▶ PASSAGE SHOWN
You are here

@ iStock


Water is a peculiar liquid. In fact, it's thanks to some of its peculiarities that our "blue" planet looks the way it does, and that life has evolved most of the characteristics we recognise today. ERC grantee Prof. Anders Nilsson has made his career out of studying water, in particular trying to understand the secret double life water leads at extremely cold temperatures.

The way water behaves is weird. We know this if we've ever observed ice floating. Its surface tension is higher than that of other liquids, it occupies less space as it melts, it's an incredibly good solvent - water possesses more than seventy unusual properties compared to other fluids. In actuality, the real question marks arise when water finds itself at extreme pressure and temperature conditions, and this is where Prof. Nilsson comes in.

The researcher, from the University of Stockholm, and his team have spent years designing experiments to be able to manipulate water under these conditions. They have come to the conclusion that water, at particularly low temperatures, behaves as two separate liquids. These two liquids, or better, these two states of the same liquid, have different density and structure, and are usually indistinguishable. The first hints that something is happening start to occur when measurable density begins to fluctuate on different length scales, under -44°C. Even colder, below a so-called critical point, and the two phases coexist, without mixing, in a solution not dissimilar to oil and water.

This idea, which had been hypothesised in the past, proved difficult to test before Nilsson's work, because of the need to maintain water in its liquid state at temperatures below zero. This process, known as supercooling, allowed the team to experimentally observe the phenomenon happening in small droplets using a technique known as x-ray correlation spectroscopy.

The findings, which Discover magazine cited as one of the 100 scientific discoveries in all disciplines of 2017, will shed light on the behaviour of water, something invaluable in a world that owes so much to this liquid in terms of its existence. What will happen to our planet as climate change impacts the melting of ice caps? How will we be able to face growing water stress? Or even, what is the link between the emergence life and water's properties? All these burning questions could benefit from a more thorough understanding of this mysterious liquid.

▶ PROVIDED DATA
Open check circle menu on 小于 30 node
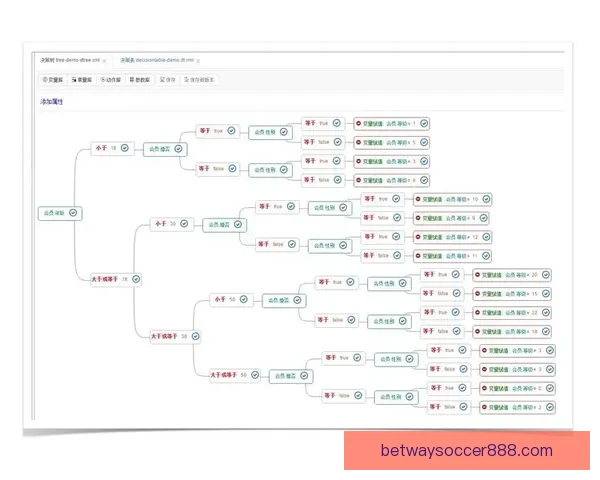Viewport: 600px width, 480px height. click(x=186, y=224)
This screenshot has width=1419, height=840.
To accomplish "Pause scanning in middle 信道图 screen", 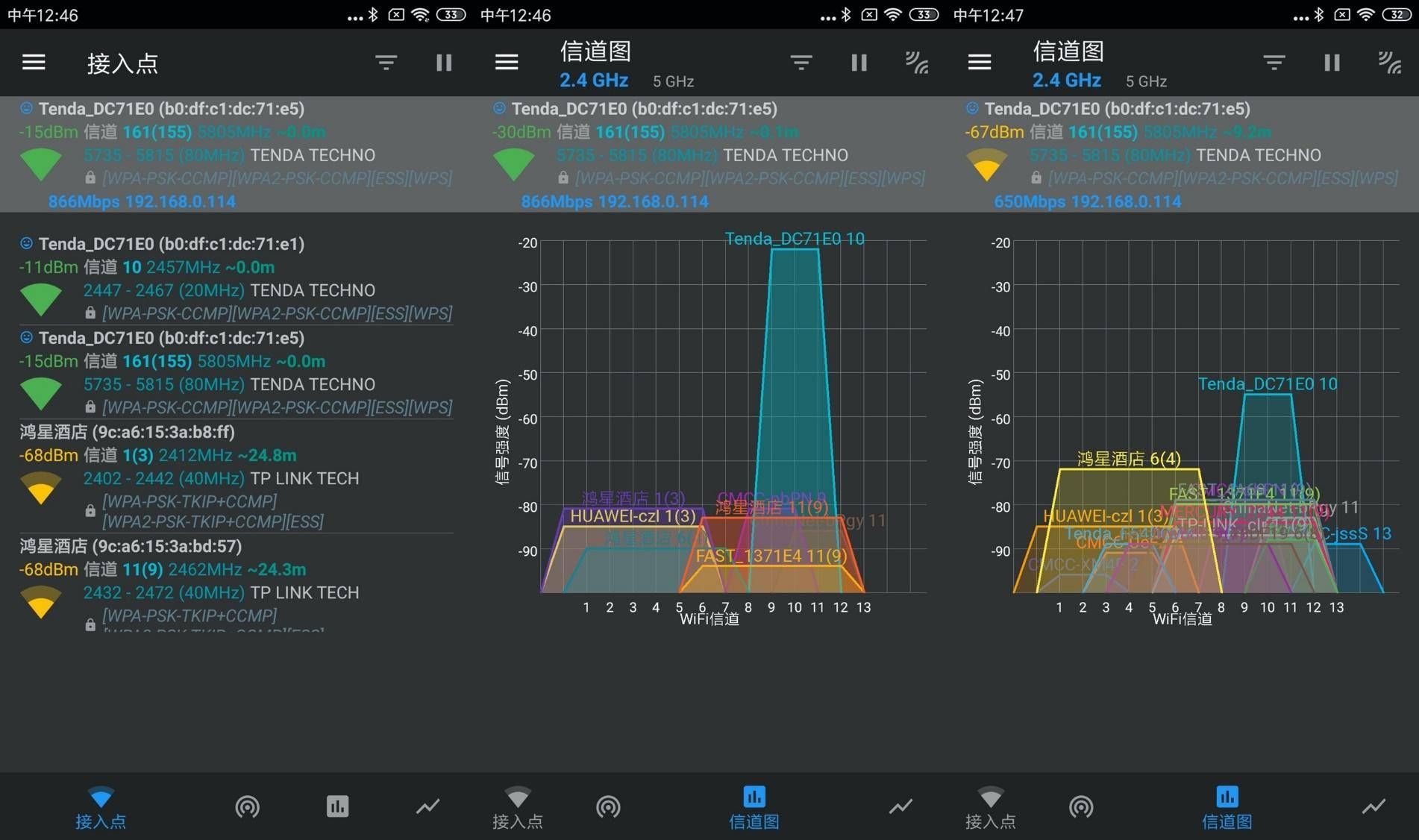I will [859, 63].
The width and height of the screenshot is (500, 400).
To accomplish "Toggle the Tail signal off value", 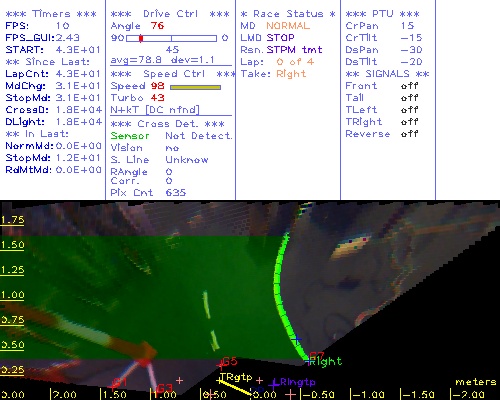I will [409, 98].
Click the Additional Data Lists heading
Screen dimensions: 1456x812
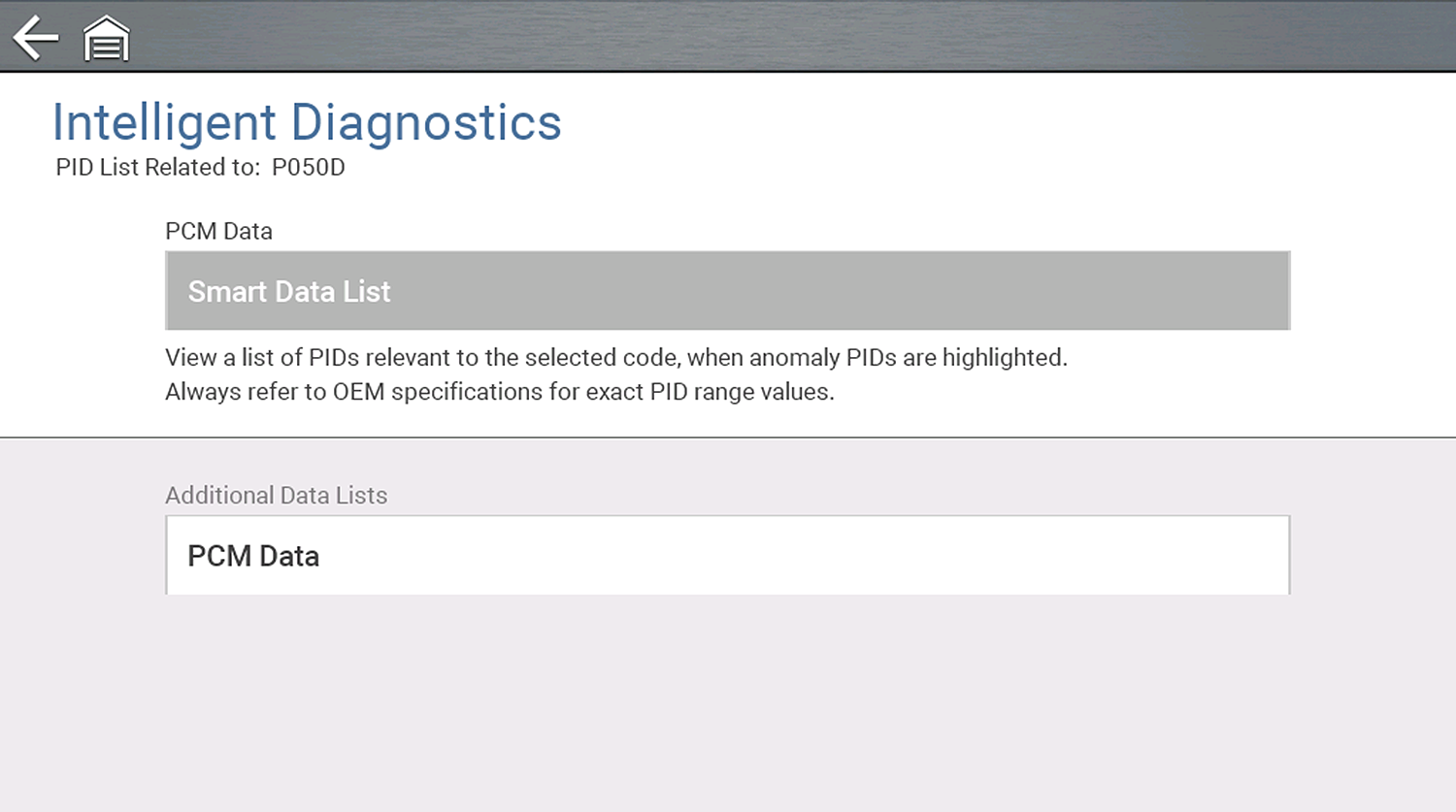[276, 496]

---

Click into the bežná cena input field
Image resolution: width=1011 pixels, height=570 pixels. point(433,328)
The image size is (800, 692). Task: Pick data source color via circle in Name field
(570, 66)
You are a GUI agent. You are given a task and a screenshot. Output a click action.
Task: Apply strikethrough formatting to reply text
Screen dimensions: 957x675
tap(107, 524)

▶ EXERCISE INSTRUCTIONS
Write the next paragraph of the article on water's behavior at low temperatures, starting right after its last sentence. Leave the records aside; they have nothing to do with this.

▶ TASK OUTPUT
Anders Nilsson received a PhD in physics at Uppsala University, Sweden (1989) in the laboratory created by the Nobel Laureate Kai Siegbahn. He is currently professor in Chemical Physics at Stockholm University. Before joining Stockholm University in 2014 he was 15 years as a professor in Photon Science at Stanford University. Author and co-author of more than 320 scientific papers, one edited book and one non-scientific book. His work is cited more than 24000 times with a h-index 80 on Google Scholar. He has participated in a large number of international conferences of which more than 160 as plenary, keynote or invited speaker. He has organized 6 summer schools, 2 international conferences, and 6 workshops. Over the years he has supervised or is supervising 10 Master-students and 35 PhD students and 30 post-doctoral researchers. His work on water was illustrated on the cover of Nature in 2014, in 2004 Science Magazine selected it as one of the scientific breakthrough of the year and in 2017 as one of the top discoveries of the year in Discovery Magazine. He received the Lindbomska Award at the Swedish Royal Academy of Science, the Royal Oscar Award at Uppsala University in 1994, the Shirley Award in Berkeley 1998, the Humboldt Award for senior scientist in 2010 and was awarded Honorary Doctorate at Denmark’s Technical University in 2015. His research interests include synchrotron radiation and x-ray laser spectroscopy and scattering, chemical bonding and reactions on surfaces, ultrafast science, heterogeneous catalysis, electrocatalysis in fuel cells, photocatalysis for converting sunlight to fuels, structure of water and aqueous solutions.